Got the GTX 285 working on my Mac Pro (2009), but I was expecting better performance.
I have a simple kernel to add a large array of floating point numbers similar to the scan sample program. On the GT 120, it can add 1,000,000 floating point numbers in 2.84ms, on the GTX 285 is only took 2.40ms. That’s only about a 15% increase in performance. Going from 32 cores to 240, I was expecting a bigger boost. :-(
The program uses a single 512 thread block. Would more than one block improve performance?
Another observation, on the GT 120, the performance is much better (twice as fast) if the display is attached to the GT 120, but with the GTX it doesn’t seem to matter. I also notice that with both the GT 120 and the GTX 285 in the machine, the GT 120 never gets me more than 1.5GB memory copies to pinned memory. With just the GT 120 and the display attached I can get over 5.5GB.
Chris - see the posts on throttling back. This card has multiple speed states and Cuda does not automatically kick it into high speed mode. Nvidia said yesterday thy are working on fix. Meantime try running ./nbody just before your other code as that takes the card to full 1.48 GHz and full memory speed. In default state card is at 0.6GHz and memory speed is way down. Also look at deviceQuery before and after running nbody. We are having early adopter pain and I think it will get sorted.
deviceQuery reports 1.48 GHz, so that’s not the issue.

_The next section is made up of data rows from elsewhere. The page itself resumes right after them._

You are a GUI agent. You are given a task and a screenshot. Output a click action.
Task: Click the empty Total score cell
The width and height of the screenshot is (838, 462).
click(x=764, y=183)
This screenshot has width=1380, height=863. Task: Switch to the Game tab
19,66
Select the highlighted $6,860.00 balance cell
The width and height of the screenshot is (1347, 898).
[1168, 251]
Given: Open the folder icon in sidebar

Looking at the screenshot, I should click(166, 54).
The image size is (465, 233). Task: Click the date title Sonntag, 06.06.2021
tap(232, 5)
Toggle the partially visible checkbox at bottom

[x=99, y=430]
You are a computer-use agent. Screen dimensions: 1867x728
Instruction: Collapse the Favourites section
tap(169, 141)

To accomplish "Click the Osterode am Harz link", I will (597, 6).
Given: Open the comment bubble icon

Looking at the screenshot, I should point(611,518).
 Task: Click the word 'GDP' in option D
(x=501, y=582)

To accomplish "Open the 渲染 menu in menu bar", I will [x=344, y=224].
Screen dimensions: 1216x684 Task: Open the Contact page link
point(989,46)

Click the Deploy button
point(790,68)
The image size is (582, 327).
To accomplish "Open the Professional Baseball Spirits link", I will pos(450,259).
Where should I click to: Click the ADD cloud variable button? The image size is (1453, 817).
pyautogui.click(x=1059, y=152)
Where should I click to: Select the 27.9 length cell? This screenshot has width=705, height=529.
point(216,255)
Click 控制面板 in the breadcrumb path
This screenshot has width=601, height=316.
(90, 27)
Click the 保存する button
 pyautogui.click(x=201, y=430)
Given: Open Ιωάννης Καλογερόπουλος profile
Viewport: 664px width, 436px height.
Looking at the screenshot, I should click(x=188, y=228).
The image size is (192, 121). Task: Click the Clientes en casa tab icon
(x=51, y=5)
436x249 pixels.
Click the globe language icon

As I mentioned, I was using just a single block or size 512.
Using 2 or 4 blocks on the GT 120 gets the best performance and 10 blocks on the GTX 285. With 4 CPU on the GT 120, the 2 or 4 makes sense, but 10 surprises me on the GTX 285. It is about 25% faster than 15 blocks. Using multiple blocks, the GTX 285 is performing about twice as fast as the GT 120.
Do you not have enough work to use all of those blocks or something? With 10 blocks you’re using a third of the card, so the only thing I can think of is just additional overhead to spawning blocks that aren’t contributing meaningful work.
(and you almost certainly don’t have enough work to hide memory latency)
I’m adding 1,000,000 floating point numbers. I think I tried 100,000,000 as well and got the same results, but I’ll verify tonight. So each block is adding 100,000 floating point numbers.
Ends up 20 is the optimal number of blocks. With 20 blocks, the 100,000,000 floats can be added in 2.73ms on the GTX 285.
Interestingly enough 20 appears to be the optimal number of blocks for the GT 120 as well. With 20 blocks, the 100,000,000 floats can be added in 18ms.
So it looks like I’m getting 6.5x better performance out of the GTX 285 is much better than where I started out, but with the clock being 3x faster and there being over 7x as many core, I’d still expect more of a boost.
I’m even more curious now why using 20 blocks appears to be optimal for both cards. :-)
Do I need to worry about any kind of issues have both cards in the machine?
Since I have 30 processors on the GTX 285, 30 blocks should perform faster than 20, but 30 is almost 50% slower.
Could there be something wrong with the driver that’s causing it to only use 20 of the 30 processors? Is there any way to verify what processors are being used?